As per total kidney biopsies 57% were considered primary, and 43% secondary (see Figure 6). Other registries also report a wide variation in these numbers, presumably influenced by the definitions used [1,3,12]. Regarding FSGS we observe that the majority of patients are described as idiopathic, which disagrees with current knowledge on secondary, and/or genetic forms of FSGS. The likely explanation is the fact that EM for the evaluation of the extent of foot process effacement was available only since 2021, and genetic testing is not reimbursed in Romania, hence many secondary, and genetic forms might have been missed. For MN, 3.8% were secondary forms. However, APLA2 receptor positivity is performed in Romania only in approximately half of the reported timeframe, and it was available in our hospital only since 2023. Consequently, meaningful data on the number of PLA2-positive MN that underwent biopsy could not be retrieved. For MCD disease, as expected, the majority were primary forms.
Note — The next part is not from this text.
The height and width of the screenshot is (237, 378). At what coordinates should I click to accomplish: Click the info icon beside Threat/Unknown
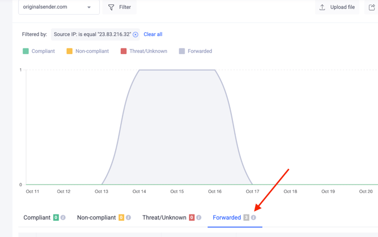[x=199, y=217]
IgA nephropathies were also mainly primary with only 6.5% secondary forms, which is lower than previously reported in a cohort from Romania [21,22,23,25].
The percentage of TIN was low (3.8%), in line with most data in registries from different regions over the globe [6], however, registry data from Flanders, and Finland report several times higher figures, probably explained by a higher biopsy rate for this diagnosis [9,15].
Data from biopsy rates in different countries are difficult to compare for several reasons: firstly, prevalence is mainly being reported, and conclusions about incidence are sometimes difficult if addressability for kidney biopsy is unclear. Secondly, figures are frequently presented as percentages of variously defined subgroups. Additionally, different age groups, and different periods are compared, which makes matching data challenging. Although reported from one region in Romania, our study adds data for the completion of the kidney biopsy map in our region.